* **ACTIVITY LIST**
(a) According to the anniversary article, on what date did Gabriel Adoghe marry Barbara?
(b) List every group of family members that the anniversary article counts after the couple's 50 years of marriage, each with its number.
(c) Retype the passage of the anniversary article starting with "Five years later, on" and going on through "blame such people.".

* **EXCERPTED PASSAGE**
Engr. Edgert Imomoh
By Francis Ewherido
In 1962, a dashing young man met a devastatingly beautiful 15-year-old damsel (the chairman of the anniversary reception last Saturday, Engr. Edgert Imomoh, the couple’s friend for the past 50 years, wondered what he was doing with a 15-year-old girl).
Five years later, on March 12, 1967, the young star, Gabriel Adoghe, got married to his heartthrob, Barbara. It has been 50 years since then and so much water has passed under the bridge: six children, 16 grand children, four sons-in-law and two daughters-in-law. Sir Adoghe, who worked in Shell for decades, has since retired; so also Lady Barbara Adoghe, who was a businesswoman.
They have had many good times and some challenges, some of them enormous, in those 50 years. There have also been many changes, mainly for good. But one thing has not changed: Mrs. Adoghe’s ageless beauty. There is only one word to describe Mrs. Adoghe, who joined the league of septuagenarians this year: Babe. Mrs. Adoghe is a babe; forget her age, it is just a number. Mrs. Adoghe will walk in the streets with Uyi or Aletor (her sons) and people will mistake her for his wife and you won’t blame such people.
Mrs. Adoghe matches her older daughters, Onyemhen and Omon, toe to toe in youthful looks. That is not because the daughters look older than their ages; rather Mrs. Adoghe’s looks simply belie her 70 years.
The homilist during the 70th birthday/50th wedding anniversary Mass last Saturday, Rev. Fr. Anthony Ewherido, said Mrs. Adoghe, without make up looks 50 and with makeup, 35 years. The master of ceremony at the reception jokingly queried the person who calculated Mrs. Adoghe’s age and came up with the 70 years. He said the zero in front of the seven on the birthday cake should be removed and replaced with “1” before the seven to come up with 17 years.
But Mrs. Adoghe is not just beauty; she is BB (beauty and brains). One of her daughters, Oyie, narrated how she ran various businesses to support her husband while they (children) were growing up. She was, and still is, the ultimate biblical helpmate to her husband. Another daughter, Eghonghon, credits her mother for the skills, which have helped her succeed in business.

(Saved data entries)
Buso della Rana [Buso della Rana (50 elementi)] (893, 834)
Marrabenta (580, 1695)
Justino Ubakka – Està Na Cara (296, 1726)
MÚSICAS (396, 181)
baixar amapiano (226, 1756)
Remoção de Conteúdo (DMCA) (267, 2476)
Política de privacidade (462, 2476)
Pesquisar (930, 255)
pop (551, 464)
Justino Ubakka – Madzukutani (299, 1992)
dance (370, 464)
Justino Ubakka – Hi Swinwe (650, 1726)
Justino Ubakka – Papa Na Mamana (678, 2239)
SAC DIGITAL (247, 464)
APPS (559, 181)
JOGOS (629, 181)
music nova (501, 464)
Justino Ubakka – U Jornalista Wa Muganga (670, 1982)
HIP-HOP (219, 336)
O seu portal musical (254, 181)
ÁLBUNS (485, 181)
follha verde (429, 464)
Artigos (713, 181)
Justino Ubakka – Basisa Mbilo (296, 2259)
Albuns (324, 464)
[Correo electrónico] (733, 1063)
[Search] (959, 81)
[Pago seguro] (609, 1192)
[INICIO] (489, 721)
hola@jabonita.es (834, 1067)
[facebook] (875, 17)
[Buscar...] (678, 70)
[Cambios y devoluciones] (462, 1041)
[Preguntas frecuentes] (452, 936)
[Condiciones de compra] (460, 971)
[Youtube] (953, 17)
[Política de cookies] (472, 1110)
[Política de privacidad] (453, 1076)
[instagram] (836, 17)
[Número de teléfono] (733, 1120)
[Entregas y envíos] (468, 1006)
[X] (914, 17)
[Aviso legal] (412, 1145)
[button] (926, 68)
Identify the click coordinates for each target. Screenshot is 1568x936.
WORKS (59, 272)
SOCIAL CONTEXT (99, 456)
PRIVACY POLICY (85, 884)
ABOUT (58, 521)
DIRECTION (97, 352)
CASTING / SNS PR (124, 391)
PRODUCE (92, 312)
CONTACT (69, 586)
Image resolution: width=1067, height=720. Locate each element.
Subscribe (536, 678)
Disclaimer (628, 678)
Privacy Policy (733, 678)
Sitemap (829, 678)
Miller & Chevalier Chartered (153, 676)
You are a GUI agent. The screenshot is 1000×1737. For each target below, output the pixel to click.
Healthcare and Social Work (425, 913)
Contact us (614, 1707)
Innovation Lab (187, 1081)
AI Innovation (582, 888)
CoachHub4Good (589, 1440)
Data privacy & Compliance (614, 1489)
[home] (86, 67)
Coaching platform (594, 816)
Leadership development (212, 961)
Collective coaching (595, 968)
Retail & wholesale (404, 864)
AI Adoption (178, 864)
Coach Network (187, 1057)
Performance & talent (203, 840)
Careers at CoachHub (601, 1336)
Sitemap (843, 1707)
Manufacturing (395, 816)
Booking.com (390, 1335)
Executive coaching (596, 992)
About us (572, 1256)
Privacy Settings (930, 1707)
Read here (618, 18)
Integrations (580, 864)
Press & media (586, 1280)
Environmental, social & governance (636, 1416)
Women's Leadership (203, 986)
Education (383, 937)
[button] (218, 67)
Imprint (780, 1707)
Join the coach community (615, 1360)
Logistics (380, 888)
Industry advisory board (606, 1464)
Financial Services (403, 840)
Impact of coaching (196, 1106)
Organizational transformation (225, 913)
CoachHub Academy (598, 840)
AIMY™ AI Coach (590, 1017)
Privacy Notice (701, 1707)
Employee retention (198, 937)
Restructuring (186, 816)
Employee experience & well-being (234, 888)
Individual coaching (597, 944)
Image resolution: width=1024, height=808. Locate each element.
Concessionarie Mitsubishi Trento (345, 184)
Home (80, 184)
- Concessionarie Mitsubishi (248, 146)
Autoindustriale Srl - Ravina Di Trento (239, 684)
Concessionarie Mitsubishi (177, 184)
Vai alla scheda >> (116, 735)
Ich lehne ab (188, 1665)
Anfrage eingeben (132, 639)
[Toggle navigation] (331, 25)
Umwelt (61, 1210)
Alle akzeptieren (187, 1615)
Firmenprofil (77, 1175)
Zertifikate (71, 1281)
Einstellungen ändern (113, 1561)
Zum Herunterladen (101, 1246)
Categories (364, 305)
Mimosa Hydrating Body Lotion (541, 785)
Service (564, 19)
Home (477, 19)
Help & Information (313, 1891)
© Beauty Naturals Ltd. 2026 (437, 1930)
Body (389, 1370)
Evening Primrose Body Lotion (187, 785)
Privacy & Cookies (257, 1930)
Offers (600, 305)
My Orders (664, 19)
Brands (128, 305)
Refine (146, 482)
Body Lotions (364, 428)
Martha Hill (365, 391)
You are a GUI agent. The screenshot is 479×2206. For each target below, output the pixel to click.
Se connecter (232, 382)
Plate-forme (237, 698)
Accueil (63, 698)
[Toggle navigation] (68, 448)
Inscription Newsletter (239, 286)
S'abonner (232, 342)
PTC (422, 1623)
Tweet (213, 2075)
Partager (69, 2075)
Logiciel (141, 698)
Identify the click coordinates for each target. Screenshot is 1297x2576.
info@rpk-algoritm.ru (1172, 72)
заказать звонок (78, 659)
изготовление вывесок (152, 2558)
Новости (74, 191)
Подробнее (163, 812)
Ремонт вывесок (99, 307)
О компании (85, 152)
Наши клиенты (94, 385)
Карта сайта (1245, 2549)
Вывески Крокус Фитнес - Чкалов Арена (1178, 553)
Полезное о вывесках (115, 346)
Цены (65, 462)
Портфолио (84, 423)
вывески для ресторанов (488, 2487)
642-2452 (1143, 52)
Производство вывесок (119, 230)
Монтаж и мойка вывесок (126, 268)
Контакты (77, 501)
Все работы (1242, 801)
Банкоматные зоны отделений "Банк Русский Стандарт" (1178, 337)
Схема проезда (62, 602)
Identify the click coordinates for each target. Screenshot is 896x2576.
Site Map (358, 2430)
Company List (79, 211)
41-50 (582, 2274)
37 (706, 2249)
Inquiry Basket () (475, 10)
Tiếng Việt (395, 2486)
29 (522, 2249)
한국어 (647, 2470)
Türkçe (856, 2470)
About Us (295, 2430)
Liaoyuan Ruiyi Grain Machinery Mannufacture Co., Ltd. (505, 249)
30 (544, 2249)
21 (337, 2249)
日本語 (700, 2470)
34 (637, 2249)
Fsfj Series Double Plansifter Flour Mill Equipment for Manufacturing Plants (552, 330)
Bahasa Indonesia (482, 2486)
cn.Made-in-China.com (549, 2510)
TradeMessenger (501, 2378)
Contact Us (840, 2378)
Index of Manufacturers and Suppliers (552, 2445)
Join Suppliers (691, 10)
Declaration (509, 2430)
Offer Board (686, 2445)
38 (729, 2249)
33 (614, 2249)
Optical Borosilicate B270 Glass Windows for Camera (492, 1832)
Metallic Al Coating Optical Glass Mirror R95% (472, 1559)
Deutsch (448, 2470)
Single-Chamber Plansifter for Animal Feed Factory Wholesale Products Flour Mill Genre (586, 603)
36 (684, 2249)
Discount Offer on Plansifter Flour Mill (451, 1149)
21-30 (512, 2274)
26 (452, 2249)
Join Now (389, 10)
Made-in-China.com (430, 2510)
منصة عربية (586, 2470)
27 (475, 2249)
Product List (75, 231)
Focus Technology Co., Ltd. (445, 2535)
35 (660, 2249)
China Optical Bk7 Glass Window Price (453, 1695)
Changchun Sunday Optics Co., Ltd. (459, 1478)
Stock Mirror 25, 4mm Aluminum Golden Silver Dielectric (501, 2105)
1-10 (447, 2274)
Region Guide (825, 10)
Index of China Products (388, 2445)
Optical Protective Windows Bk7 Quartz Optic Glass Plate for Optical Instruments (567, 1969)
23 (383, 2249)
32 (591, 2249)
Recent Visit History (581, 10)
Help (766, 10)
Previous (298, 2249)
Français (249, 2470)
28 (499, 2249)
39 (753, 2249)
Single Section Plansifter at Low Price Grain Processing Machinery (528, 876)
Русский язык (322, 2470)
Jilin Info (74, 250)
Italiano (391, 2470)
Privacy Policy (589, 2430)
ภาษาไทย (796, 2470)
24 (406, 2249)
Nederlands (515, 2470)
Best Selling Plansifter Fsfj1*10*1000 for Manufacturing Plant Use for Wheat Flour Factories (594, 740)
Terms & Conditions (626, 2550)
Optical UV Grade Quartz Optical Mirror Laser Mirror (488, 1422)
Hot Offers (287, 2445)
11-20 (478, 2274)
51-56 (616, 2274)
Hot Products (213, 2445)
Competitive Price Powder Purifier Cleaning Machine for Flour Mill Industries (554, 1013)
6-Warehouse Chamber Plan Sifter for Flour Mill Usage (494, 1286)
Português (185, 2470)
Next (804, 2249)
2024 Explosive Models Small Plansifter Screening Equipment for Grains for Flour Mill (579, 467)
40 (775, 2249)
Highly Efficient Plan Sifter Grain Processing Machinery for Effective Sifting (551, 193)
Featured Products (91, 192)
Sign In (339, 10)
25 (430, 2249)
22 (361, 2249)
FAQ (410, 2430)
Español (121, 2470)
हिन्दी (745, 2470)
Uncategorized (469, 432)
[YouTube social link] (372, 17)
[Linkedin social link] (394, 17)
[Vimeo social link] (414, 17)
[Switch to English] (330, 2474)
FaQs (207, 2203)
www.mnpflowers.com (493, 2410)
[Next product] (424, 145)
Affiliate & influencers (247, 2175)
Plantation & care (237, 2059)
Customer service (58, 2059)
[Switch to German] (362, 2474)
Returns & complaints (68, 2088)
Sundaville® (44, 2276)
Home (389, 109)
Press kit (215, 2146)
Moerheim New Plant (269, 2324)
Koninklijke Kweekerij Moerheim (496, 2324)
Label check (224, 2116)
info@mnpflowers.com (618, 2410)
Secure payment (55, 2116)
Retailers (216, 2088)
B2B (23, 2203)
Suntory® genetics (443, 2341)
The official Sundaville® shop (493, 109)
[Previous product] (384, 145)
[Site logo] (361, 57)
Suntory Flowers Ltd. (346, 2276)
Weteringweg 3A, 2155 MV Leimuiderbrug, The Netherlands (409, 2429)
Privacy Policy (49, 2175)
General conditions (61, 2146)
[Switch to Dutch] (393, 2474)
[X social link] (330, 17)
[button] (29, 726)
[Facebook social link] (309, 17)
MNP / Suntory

* **OUTPUTS IN ORDER**
(a) March 12, 1967

(b)
- Six children
- 16 grandchildren
- Four sons-in-law
- Two daughters-in-law

(c)
Five years later, on March 12, 1967, the young star, Gabriel Adoghe, got married to his heartthrob, Barbara. It has been 50 years since then and so much water has passed under the bridge: six children, 16 grand children, four sons-in-law and two daughters-in-law. Sir Adoghe, who worked in Shell for decades, has since retired; so also Lady Barbara Adoghe, who was a businesswoman.
They have had many good times and some challenges, some of them enormous, in those 50 years. There have also been many changes, mainly for good. But one thing has not changed: Mrs. Adoghe’s ageless beauty. There is only one word to describe Mrs. Adoghe, who joined the league of septuagenarians this year: Babe. Mrs. Adoghe is a babe; forget her age, it is just a number. Mrs. Adoghe will walk in the streets with Uyi or Aletor (her sons) and people will mistake her for his wife and you won’t blame such people.